**Written problem**
Convert the records from the line containing "This screenshot has width=1294, height=394." through the end of the records, both ends included, into a Markdown table with the columns Index and Entry, leaving out blank lines.

◇ ◇ ◇

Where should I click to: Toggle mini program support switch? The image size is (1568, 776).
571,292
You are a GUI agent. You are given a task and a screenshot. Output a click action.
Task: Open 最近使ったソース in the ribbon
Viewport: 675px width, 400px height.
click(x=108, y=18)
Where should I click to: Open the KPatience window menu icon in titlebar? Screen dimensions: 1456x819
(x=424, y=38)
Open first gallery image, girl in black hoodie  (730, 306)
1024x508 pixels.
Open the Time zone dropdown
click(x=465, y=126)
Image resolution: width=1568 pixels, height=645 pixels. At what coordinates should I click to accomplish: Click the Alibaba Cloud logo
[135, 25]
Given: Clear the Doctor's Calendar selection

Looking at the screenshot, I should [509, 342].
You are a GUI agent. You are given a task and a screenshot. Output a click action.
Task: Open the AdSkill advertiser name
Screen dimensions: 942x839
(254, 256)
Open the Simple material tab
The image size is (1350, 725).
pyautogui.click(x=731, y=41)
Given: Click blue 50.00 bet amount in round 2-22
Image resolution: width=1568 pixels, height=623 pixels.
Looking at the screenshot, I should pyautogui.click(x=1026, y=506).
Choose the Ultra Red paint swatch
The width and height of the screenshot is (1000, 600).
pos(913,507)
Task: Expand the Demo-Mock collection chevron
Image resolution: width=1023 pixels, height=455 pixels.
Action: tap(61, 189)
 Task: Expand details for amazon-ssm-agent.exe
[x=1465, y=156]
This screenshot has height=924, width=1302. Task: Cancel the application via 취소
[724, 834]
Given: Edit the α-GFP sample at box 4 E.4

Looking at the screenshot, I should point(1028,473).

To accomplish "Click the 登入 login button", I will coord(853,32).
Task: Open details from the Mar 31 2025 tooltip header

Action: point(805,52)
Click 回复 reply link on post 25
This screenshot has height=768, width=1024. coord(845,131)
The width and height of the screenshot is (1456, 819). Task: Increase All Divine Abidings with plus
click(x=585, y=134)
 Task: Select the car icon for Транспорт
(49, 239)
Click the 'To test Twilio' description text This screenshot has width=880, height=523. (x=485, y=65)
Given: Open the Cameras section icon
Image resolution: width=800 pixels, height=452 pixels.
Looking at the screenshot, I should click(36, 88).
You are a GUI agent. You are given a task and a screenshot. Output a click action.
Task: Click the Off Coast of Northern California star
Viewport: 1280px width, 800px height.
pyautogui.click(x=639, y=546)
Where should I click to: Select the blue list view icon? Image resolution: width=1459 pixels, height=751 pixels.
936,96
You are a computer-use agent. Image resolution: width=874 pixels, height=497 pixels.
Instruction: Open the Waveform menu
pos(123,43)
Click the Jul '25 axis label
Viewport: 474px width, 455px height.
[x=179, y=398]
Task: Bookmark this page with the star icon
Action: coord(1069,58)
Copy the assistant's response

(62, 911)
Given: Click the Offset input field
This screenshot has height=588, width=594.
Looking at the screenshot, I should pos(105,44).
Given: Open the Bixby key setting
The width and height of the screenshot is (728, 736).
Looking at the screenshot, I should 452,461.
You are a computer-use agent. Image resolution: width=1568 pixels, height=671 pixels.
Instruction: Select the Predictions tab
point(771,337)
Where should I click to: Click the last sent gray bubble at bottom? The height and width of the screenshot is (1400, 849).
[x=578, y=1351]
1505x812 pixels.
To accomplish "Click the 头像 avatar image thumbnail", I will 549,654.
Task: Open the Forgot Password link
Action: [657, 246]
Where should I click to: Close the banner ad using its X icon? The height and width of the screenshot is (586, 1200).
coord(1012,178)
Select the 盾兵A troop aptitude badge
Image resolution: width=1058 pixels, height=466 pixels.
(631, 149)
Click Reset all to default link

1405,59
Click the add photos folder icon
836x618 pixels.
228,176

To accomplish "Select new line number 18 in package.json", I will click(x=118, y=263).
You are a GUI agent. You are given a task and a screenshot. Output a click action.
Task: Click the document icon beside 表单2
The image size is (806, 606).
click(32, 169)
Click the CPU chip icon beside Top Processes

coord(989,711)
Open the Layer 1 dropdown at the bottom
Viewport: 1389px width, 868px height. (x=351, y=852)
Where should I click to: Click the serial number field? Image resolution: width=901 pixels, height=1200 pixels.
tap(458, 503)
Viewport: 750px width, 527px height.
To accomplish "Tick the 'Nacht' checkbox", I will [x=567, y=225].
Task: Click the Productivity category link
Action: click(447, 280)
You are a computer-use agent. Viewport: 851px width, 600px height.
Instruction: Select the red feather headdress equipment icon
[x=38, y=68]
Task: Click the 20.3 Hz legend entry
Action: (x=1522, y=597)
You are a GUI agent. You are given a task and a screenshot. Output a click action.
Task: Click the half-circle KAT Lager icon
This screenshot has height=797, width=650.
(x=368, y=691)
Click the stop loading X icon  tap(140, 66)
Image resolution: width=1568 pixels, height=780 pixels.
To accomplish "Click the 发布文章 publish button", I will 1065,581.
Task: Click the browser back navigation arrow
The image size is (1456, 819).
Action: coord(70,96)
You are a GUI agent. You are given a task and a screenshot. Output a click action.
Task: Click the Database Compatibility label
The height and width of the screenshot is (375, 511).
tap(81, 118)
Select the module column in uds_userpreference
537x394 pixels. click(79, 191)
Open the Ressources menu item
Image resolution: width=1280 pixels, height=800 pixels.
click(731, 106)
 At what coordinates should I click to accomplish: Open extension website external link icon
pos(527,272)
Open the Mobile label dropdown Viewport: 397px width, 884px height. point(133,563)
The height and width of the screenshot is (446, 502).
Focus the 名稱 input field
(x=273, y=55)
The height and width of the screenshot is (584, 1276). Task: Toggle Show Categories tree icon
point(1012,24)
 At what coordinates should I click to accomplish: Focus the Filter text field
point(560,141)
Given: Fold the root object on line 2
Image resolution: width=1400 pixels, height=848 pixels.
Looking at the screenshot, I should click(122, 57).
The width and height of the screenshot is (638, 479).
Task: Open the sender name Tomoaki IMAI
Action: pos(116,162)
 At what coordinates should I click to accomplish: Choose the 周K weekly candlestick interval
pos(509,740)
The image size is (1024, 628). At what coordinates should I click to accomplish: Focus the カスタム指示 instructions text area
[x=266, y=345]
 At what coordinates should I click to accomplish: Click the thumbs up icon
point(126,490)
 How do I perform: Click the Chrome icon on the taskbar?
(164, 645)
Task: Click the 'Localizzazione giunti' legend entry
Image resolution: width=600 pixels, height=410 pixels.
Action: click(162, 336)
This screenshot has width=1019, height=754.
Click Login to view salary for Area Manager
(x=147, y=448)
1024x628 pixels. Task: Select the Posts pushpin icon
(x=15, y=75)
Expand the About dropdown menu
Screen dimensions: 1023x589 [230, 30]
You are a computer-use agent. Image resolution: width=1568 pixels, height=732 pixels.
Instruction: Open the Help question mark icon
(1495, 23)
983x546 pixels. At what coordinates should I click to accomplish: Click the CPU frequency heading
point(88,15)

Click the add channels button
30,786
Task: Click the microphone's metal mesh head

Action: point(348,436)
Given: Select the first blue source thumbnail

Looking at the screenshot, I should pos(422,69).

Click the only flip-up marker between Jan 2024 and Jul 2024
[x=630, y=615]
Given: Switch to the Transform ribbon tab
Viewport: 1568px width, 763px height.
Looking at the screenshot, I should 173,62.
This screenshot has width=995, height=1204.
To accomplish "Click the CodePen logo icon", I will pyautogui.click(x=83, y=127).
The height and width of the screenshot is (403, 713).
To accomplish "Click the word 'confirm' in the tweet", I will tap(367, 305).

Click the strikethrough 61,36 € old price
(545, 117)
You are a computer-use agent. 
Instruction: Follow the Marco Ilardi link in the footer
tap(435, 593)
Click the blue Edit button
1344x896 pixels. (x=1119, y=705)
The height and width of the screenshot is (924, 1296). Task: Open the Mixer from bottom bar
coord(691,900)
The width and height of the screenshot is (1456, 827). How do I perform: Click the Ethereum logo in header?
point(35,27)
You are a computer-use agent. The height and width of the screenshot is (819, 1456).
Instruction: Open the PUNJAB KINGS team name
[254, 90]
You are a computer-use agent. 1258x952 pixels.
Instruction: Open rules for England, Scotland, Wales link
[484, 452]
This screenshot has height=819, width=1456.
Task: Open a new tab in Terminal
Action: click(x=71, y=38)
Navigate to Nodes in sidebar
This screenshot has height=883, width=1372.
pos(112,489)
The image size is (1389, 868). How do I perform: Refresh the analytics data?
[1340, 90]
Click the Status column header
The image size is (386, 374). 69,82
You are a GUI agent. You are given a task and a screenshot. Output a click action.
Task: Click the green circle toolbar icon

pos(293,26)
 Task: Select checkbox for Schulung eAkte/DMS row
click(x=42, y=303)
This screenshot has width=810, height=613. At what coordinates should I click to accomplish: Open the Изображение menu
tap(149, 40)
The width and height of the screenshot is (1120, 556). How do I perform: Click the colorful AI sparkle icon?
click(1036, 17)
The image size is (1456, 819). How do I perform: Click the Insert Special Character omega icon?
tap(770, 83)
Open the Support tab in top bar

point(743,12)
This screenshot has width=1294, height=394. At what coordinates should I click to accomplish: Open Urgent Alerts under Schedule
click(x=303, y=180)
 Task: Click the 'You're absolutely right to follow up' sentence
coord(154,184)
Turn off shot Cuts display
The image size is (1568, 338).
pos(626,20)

◇ ◇ ◇

**Completed task**
| Index | Entry |
|---|---|
| 1 | This screenshot has width=1294, height=394. At what coordinates should I click to accomplish: Open Urgent Alerts under Schedule |
| 2 | click(x=303, y=180) |
| 3 |  Task: Click the 'You're absolutely right to follow up' sentence |
| 4 | coord(154,184) |
| 5 | Turn off shot Cuts display |
| 6 | The image size is (1568, 338). |
| 7 | pos(626,20) |